I sampled recently an imperial stout brewed with beetroot alongside the basic materials. I prefer to take my five-a-day in cooked rather than liquid form.
In North Hertfordshire I dropped into the Cricketers in the village of Weston near Baldock, greeted by a traditional red ball on the pub sign. As a devotee of the summer game and a long-retired wicket keeper, I prefer the traditional version to modern white ball off shoots.
The pub pays homage to the game with a collection of autographed bats, cartoons of local teams and a photo of Ian Botham in his pomp. And the wicket on the bar offered the choice of Tring Brewery’s Side Pocket and Woodforde’s Wherry.
I drink Side Pocket regularly in pubs further south in Hertfordshire but it’s some time since I sampled Wherry from Norfolk. Over the years, Woodforde’s has won many awards for its beers, including Supreme Champion Beer of Britain for Wherry in 1996.
As you would expect in the grain basket of England, Wherry (3.8%) is brewed with the finest Maris Otter malting barley and the hops are English and Styrian Goldings. A dab of crystal malt gives the beer its appealing bronze colour.
The beer has a fruity aroma balanced by grassy and spicy hops and a digestive biscuit note from the malt. The palate and finish are a superb blend of malt, hops and tart fruit and the end result is a beer that’s wonderfully refreshing.
I had a similar drinking experience in Swindon where I was visiting Arkell’s Brewery, which is celebrating its 180th anniversary this year. The brothers Alex and George Arkell, head brewer and pubs estate director respectively, took me to a new pub, the Strawberry Thief, which was built for the Royal Jubilee last year.
It takes its name from a fabric designed by William Morris in the 19th century and which is used in abundance in the spacious pub. I nuzzled a pint of Arkell’s leading beer, 3B (4%), first brewed in 1910 with a name meaning Best British Bitter.
In common with Woodforde’s Wherry, 3B is brewed with Maris Otter sourced from Warminster Maltings and Fuggles and Goldings whole hops. It has an amber/bronze colour and a rich freshly-baked bread and peppery hops aroma. A touch of fruit appears on the palate and finish, balancing juicy malt and spicy hops.
Once again, it’s an unfussy, quenching and harmonious pint of English bitter. And to add to the pleasure, there are plans to lay a full-size cricket pitch alongside the pub.

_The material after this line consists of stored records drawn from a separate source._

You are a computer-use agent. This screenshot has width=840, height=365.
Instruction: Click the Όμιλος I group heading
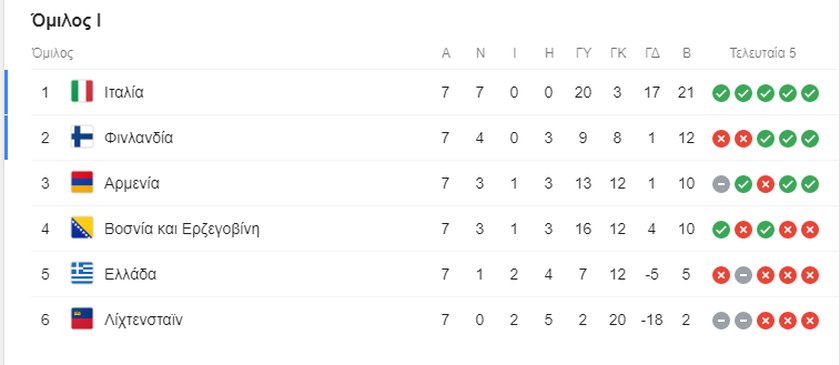(66, 21)
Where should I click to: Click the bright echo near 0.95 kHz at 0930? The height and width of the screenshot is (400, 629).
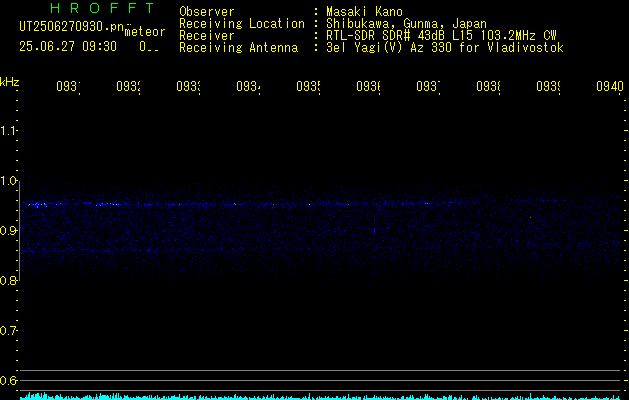pos(37,205)
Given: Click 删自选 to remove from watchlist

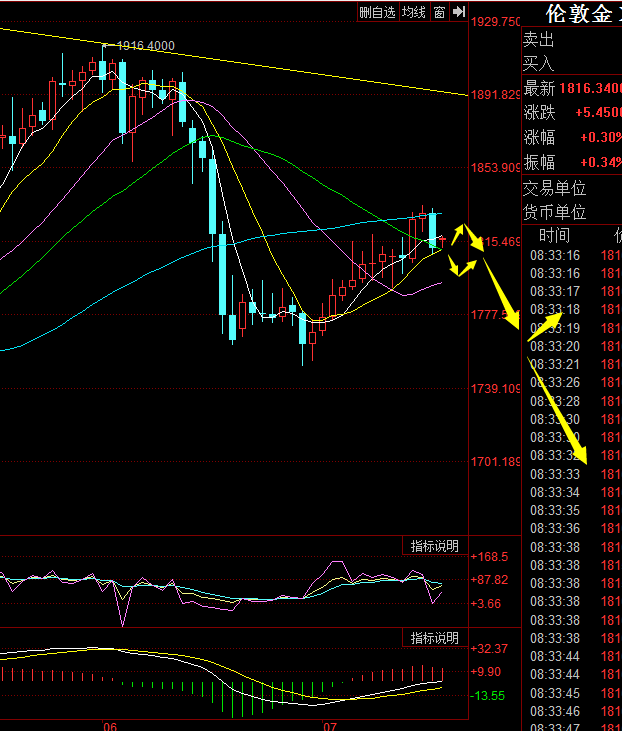Looking at the screenshot, I should pyautogui.click(x=378, y=12).
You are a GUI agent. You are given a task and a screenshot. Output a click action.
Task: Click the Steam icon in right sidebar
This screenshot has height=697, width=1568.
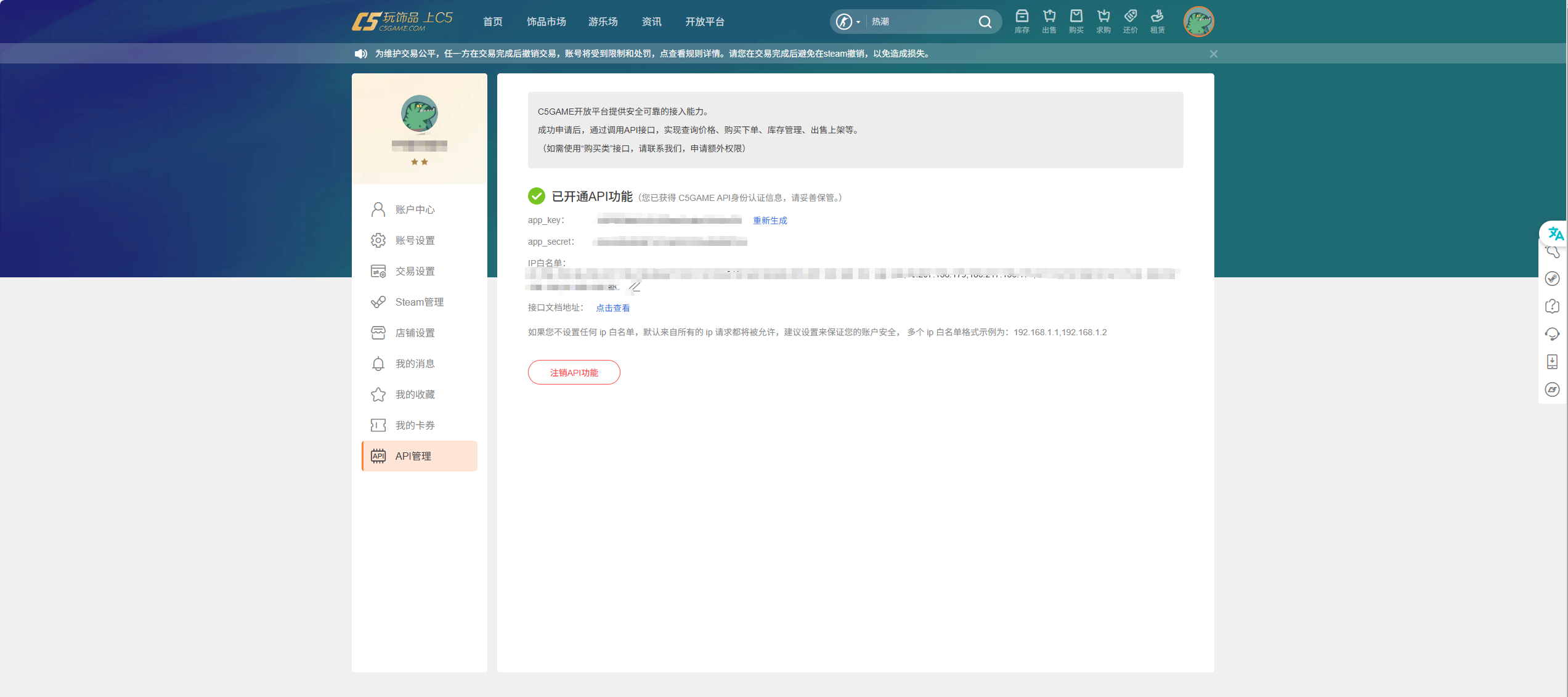[1553, 279]
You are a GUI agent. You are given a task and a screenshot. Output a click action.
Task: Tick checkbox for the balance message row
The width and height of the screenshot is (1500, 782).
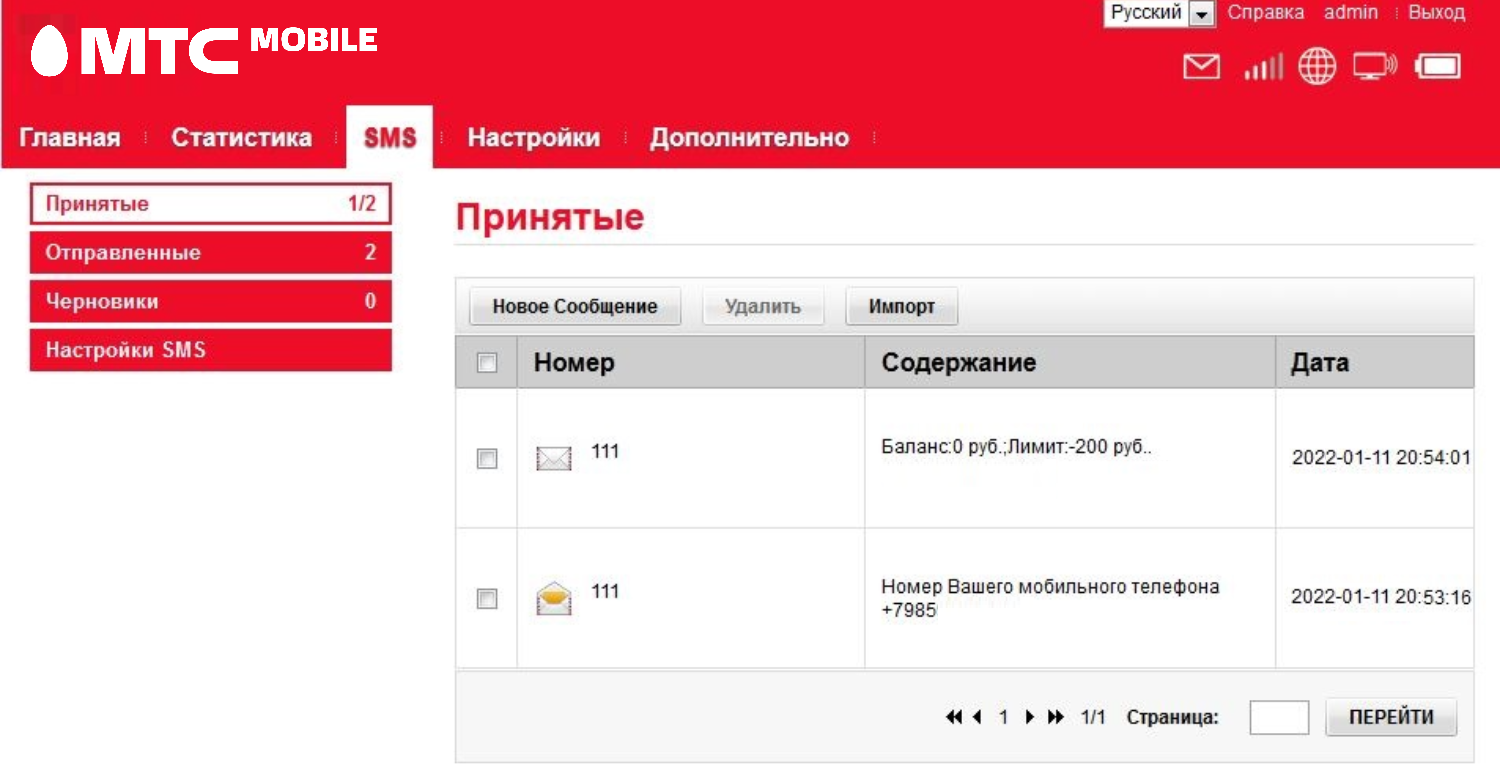[487, 459]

Back home in St Albans I was able to introduce a visiting American friend to the Robin Hood pub and another joy of the beer world, Harvey’s Sussex Best (4%), on sale in the Robin Hood. It’s brewed with Maris Otter and Pipkin malts and no fewer than four English hops: Bramling Cross, Fuggles, Goldings and Progress. Head brewer Miles Jenner says the blend of ingredients allows him to play “fine tunes” in his brew house. Miles, you are the Beethoven of beer.

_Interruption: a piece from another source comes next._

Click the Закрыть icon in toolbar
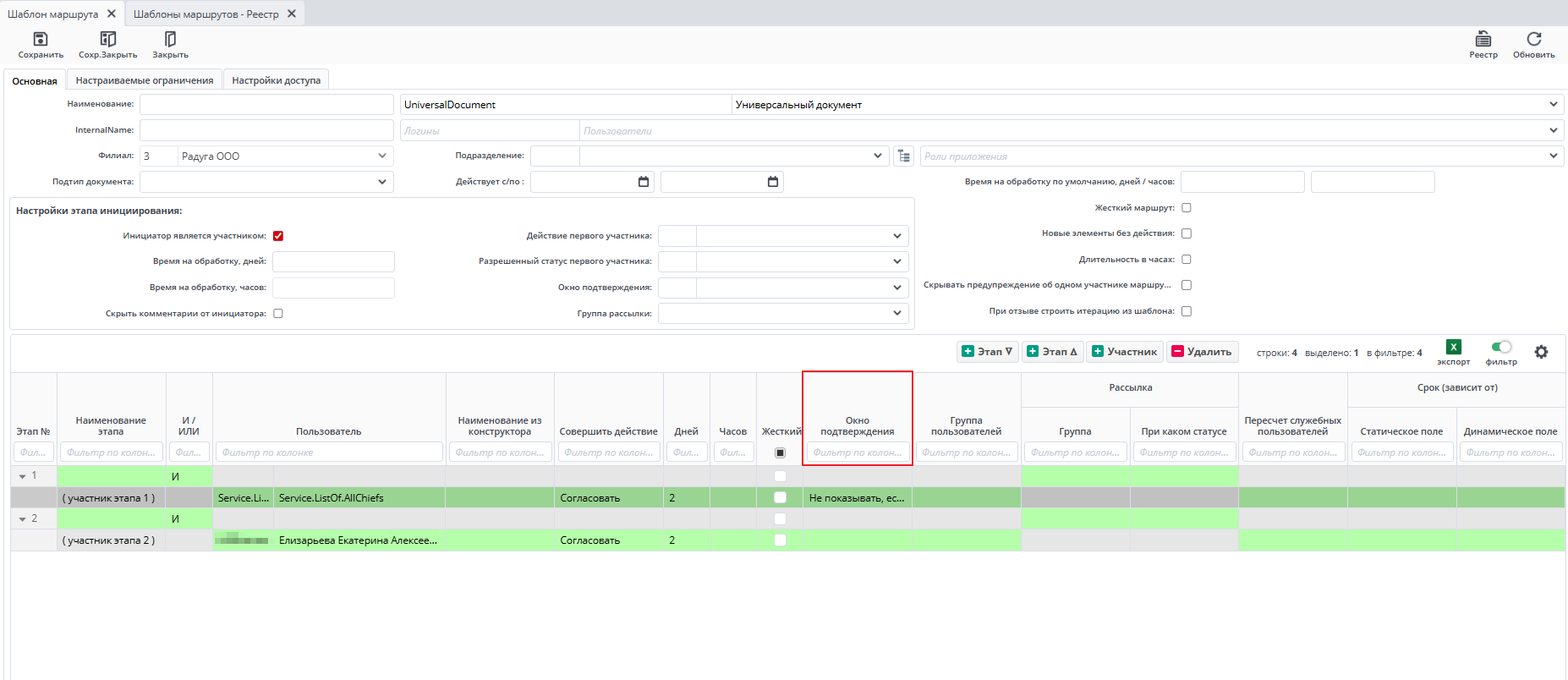The height and width of the screenshot is (680, 1568). 170,40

IN FEBRUARY I asked whether the award-winning Bree Louise pub at London Euston had to die. It was closed and demolished in 2018 to make way for HS2, the grotesquely over-budget and absurdly delayed new train line to Birmingham and the north.
At the time, the government refused to put a year on when Euston would become the terminus for HS2. But now we’re told it might be ready in the 2040s while government minister Michael Gove says he can’t guarantee Euston will ever be the terminus.
This means the Bree Louise could have carried on serving a great range of cask beers and cider for several more years, if not in perpetuity. But Craig and Karen Douglas, the licensees, were driven out by the wrecker’s ball and lost not only their pub but also their home, as they lived on the premises.
They’re now living in Dorset and are understandably cynical about the future of HS2. Craig thinks the line will never start from Euston and the area where his pub stood will become expensive private housing.
Scandalously, five years following their eviction, Craig and Karen have still to receive any compensation for their loss. And those of us who love good pubs and fine ale are losers, too.